Three schools in Birmingham due to be put into special measures amid allegations of failures to safeguard children from the threats of extremism were previously praised by Ofsted.
Special measures means the Department of Education will step in and replace governors and senior members of staff, if deemed necessary.
The educational rating of two of the schools was deemed outstanding by inspectors, as recently as last year in the case of Oldknow Academy.
Nansen primary school was graded between good and satisfactory in its last Ofsted report, in November 2010, ITV News understands.
Some of the comments from Ofsted at the time highlighted the strong links to local neighbourhoods, as well as global links to a school in Pakistan.
There are strong links with local neighbourhood groups, businesses and the
mosque, and plenty of extended links nationally and globally to enhance pupils'
understanding of different cultures, for example, with a school in Pakistan.
Park View School
Park View was rated outstanding in its most recent inspection in January 2012 and warmly praised by Ofsted.
Academic results at the school were well above the national average, all the more impressive considering the catchment area is Alum Rock, a deprived area inside Birmingham where 70% of children are eligible for free school meals. Among the comments from inspectors:
Students make excellent progress in their spiritual, moral, social and cultural
There is a wide range of opportunities for spiritual development, for
example, through the well attended voluntary Friday prayers meeting.
Assemblies and tutorials promote a very strong sense of pride in the school community. This contributes very well to students' keen understanding of their rights and responsibilities, and they are profoundly aware of how their actions can affect others.
Oldknow Academy was rated outstanding by Ofsted inspectors in January last year. Among the many things the partly state funded academy was praised for was the specialist Arabic instruction it provided.
The academy is constantly seeking ways to improve the range and quality of the subjects and topics taught.

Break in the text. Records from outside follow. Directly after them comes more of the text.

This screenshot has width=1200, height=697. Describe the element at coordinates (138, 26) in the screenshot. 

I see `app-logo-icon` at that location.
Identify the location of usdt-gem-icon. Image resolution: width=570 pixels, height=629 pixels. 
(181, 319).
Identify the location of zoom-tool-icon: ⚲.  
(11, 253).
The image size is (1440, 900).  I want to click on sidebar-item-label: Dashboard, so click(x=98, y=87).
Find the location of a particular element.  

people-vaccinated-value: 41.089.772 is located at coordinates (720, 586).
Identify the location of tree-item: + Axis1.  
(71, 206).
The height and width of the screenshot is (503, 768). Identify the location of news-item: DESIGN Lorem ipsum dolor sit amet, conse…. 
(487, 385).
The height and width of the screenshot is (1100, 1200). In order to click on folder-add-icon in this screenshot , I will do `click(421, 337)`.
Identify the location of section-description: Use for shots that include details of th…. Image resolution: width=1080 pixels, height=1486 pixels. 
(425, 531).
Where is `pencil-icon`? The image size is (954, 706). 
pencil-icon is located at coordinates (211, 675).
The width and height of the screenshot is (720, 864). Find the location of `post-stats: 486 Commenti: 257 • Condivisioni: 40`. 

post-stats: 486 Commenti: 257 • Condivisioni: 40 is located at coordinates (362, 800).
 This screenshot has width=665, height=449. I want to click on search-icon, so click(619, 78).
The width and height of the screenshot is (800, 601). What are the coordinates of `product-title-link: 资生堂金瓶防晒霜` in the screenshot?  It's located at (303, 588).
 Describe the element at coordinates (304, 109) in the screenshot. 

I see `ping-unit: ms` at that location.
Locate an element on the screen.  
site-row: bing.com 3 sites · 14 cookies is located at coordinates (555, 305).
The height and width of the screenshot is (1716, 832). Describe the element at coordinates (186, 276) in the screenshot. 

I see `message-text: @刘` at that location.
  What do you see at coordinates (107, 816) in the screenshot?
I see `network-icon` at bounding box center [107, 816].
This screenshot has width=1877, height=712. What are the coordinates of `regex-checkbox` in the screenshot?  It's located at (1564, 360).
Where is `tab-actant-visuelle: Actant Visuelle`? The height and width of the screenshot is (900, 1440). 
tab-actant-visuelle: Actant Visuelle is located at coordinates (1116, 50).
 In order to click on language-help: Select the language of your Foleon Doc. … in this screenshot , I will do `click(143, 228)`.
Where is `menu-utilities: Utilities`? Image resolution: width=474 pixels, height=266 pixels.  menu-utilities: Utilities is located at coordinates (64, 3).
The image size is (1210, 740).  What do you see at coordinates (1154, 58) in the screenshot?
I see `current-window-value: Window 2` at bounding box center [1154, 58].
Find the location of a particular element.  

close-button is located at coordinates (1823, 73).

All pupils are taught Arabic by specialist teachers.
The way in which the academy respects different faiths and cultures, for example, by ensuring there are separate changing rooms and single-sex physical education lessons, is greatly appreciated by parents and the wider community.
Ofsted also praises the use of pupil premium funding (when a school receives extra money to raise the attainment of its poorest students) to pay for a number of cultural trips, including some to Saudi Arabia.
Funding is also used to subsidise uniforms, trips and even large-scale trips, such as the ones to Saudi Arabia, to ensure that any pupil is able to participate.